First, science works. Will Moore makes this point quite nicely.  If someone has a new and interesting finding, it should never be taken as the last word. Science requires skepticism. While I teach my students that they should be their own worst critic, this is not enough. The process of peer review (as much as it might be disparaged) provides some opportunity for skepticism. The most important source of skepticism, however, should come from the research community. A finding, especially one that is novel, needs to be replicated (more on that below). Andrew Gelman makes this point on the Monkey Cage. We should be cautious when we see a finding that stands out. It should attract research attention and be “stress-tested” by others. The positive outcome of many different researchers focusing on a problem is that it allows us to calibrate the value of a finding and it should deter misconduct.

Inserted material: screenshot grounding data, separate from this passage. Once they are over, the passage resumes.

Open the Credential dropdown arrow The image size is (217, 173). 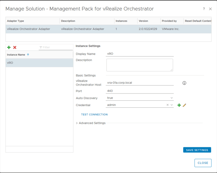[172, 105]
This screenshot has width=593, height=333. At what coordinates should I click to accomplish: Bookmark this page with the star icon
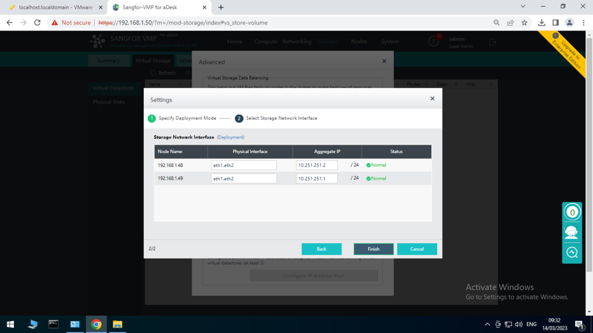tap(525, 22)
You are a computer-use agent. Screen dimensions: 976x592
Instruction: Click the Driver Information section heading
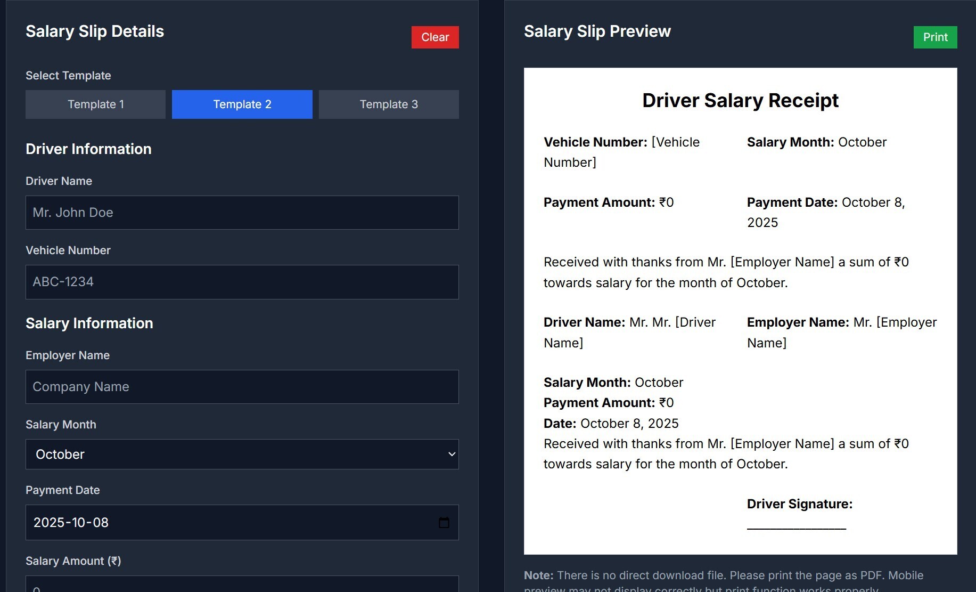click(88, 149)
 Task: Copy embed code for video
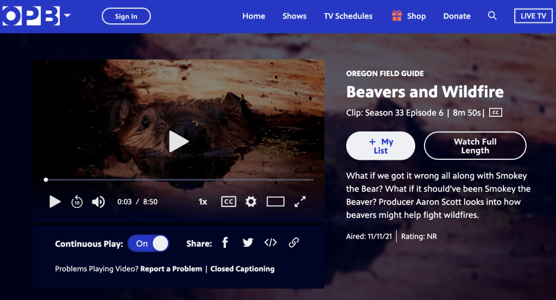click(x=271, y=243)
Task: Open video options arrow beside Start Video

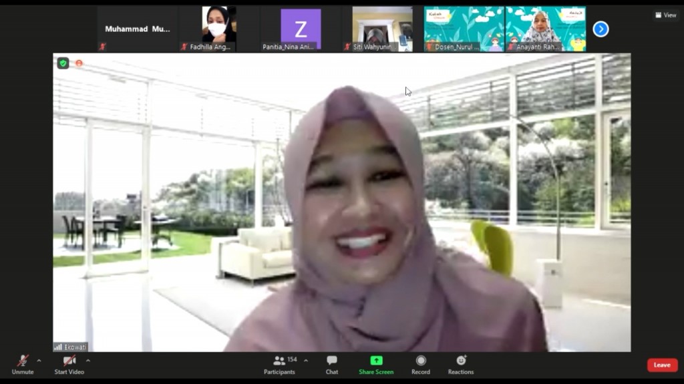Action: pos(88,361)
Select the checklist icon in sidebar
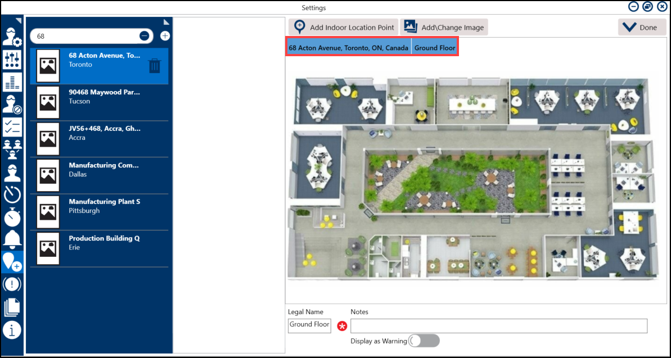Screen dimensions: 671x358 tap(12, 128)
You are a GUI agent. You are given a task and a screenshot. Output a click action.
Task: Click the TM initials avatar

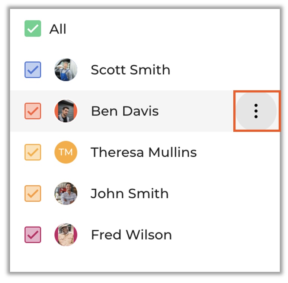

Second, the complete fabrication of findings is a rare event. There have been few instances in political science of outright fraud. This is not so much because of close monitoring by the community, nor the threat of deterrence. It seems that most of us do a good job of transmitting ethics to our students. We stress the importance of scientific integrity. I suspect that this case will serve as a cautionary tale. Michael LaCour had a promising career ahead of him. I’ve seen him present several papers and I thought all of them were innovative and tackling hugely important questions. Now, however, I do not trust anything I have seen or heard. My guess is that his career is destroyed. While we stress that our students adopt ethical norms of scientific integrity, it is equally important to enforce those norms when violated. I assume that will happen in this case. This case also raises the question of the role of LaCour’s co-author in monitoring the work and of LaCour’s advisors. All of us who have co-authors trust what they have done. But at the same time, co-authors also serve as an important check on our work. I know that my co-authors constantly question what I have done and ask for additional tests to ensure that a finding is robust. I do the same when I see something produced by a co-author over which I had no direct involvement. This is a useful check on findings. Of course, it will not prevent outright fraud. In a different vein students are apprentices. Our role as an advisor is to closely supervise their work. Whether this role is sufficient to prevent outright fraud is an open question.

Third, there is enormous value in replication. These days there is little incentive to replicate findings, but it is important. The team of Broockman and Kalla were trying an extension of the LaCour and Green piece. And why not, the field experiment the latter designed seemed to be a good start for additional research. This quasi-replication quickly demonstrated some of the problems associated with the LaCour and Green study. The Broockman, Kalla and Aronow discussion has proven to be persuasive. I worry, however, that this spurs replications that are resemble “gotcha” journalism. I certainly encourage replications and extensions that demonstrate the implausibility of a finding. However, I also hope that corroborating replications and extensions get their due. We need to encourage replications that allow us to assess our stock of knowledge. The Journal of Experimental Political Science openly welcomes replications and the same is true of the new Journal of the Economic Science Association. There is a movement afoot among experimental economists to focus on major papers published in the past year and subject the key findings to replication. Psychology has mounted “The Reproducibility Project” in which 270 authors are conducting replications of 100 different studies. While this may be easier for those of us who use lab experiments, we should more generally address this issue.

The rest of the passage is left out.